The plaintiff in the Clevinger case, as in the present case, relied upon Pedersen v. Delaware, L. W. Railroad Co., 229 U.S. 146, 33 Sup. Ct. 648, 57 L.Ed. 1125, Ann. Cas. 1914C, 153. We have reviewed the Pedersen case many times, and do not deem it necessary to again review it here.
In Clevinger case the court referred to Sailor v. Mo. Pac. Ry. Co., 322 Mo. 396, 18 S.W.2d 82, and said: "The Sailor case involved an injury to a section man sustained in throwing creosoted ties from a car at the usual place on the next day after arrival, to be taken at some future time when needed, by a push car to places along the section, and used in replacing and renewing defective ties. This court held that the employee's act was not, in point of time, place and intent, so directly connected with interstate commerce as to constitute an integral part of interstate transportation. That case distinguishes the Pedersen case and for supporting authority rests upon the Harrington case, supra; Fenstermacher v. Chicago, R.I. P. Railroad Co., 309 Mo. 475, 274 S.W. 718; and upon decisions from other jurisdictions of the class of which the Harrington case is the prototype. [See, also, the later case of De Santis v. New York, N.H. H. Railroad Co. (C.C.A. 2), 74 F.2d 261.]"
In the present case there were, stated most favorably for plaintiff, nine separate handlings or movements of the water pocket ties before they were actually driven into the roadbed. These were: (1) Loading from the right of way onto the push cars; (2) transporting on the push cars to Boston; (3) unloading from the push cars at Boston; (4) loading at Boston; (5) transporting to Nevada; (6) transporting from Nevada to Butler; (7) transporting from Butler to place where used; (8) unloaded (distributed) at place to be used; (9) picked up by Crane Byrd and driven into the roadbed.
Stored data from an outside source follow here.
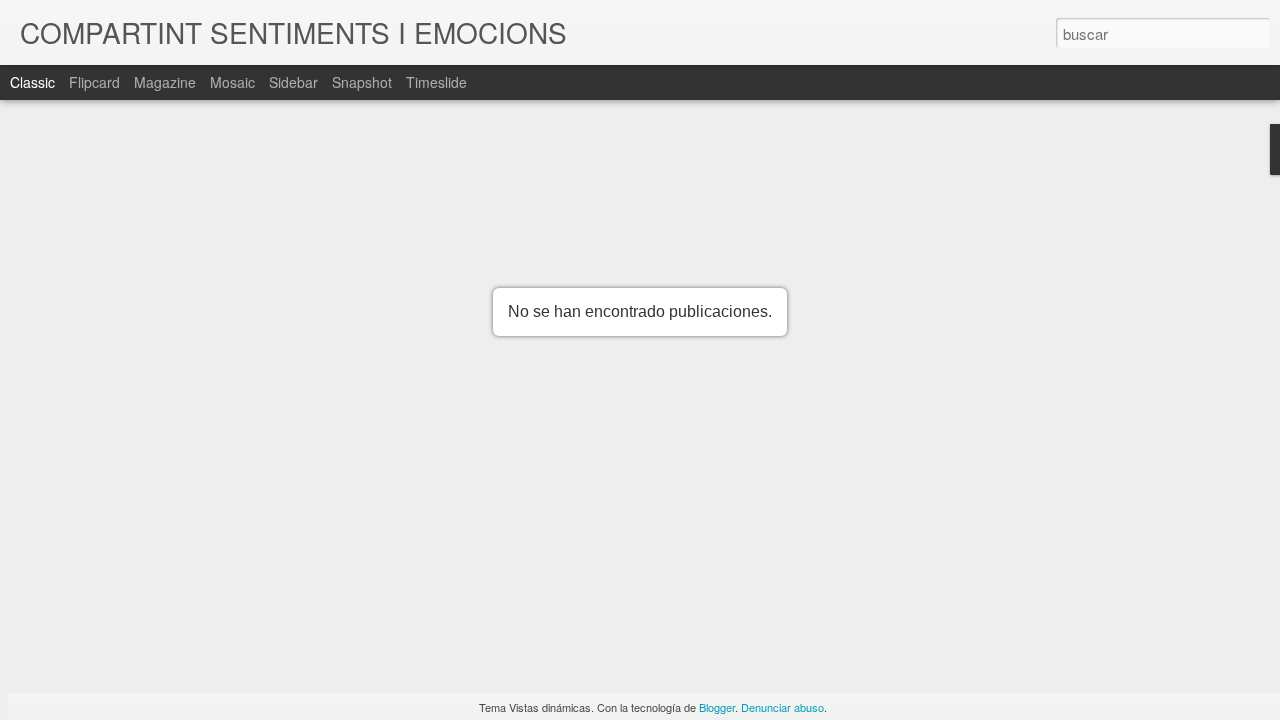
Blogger (717, 707)
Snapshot (362, 82)
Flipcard (94, 82)
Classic (32, 82)
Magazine (165, 82)
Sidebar (293, 82)
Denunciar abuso (782, 707)
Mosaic (232, 82)
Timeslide (436, 82)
We find no case, where the work being done was held to be interstate transportation work, or so closely connected to such work as to be practically a part of it, where the work was in point of time and movement so remote as here. It could serve no useful purpose to review cases further. We are quite clear that the work plaintiff was engaged in when injured, was not so closely related to interstate transportation as to be practically a part of such work.
Reaching this conclusion, it is not necessary to rule other assignments. The judgment should be reversed and it is so ordered. Ferguson and Hyde, CC., concur.
The foregoing opinion by BRADLEY, C., is adopted as the opinion of the court. All the judges concur.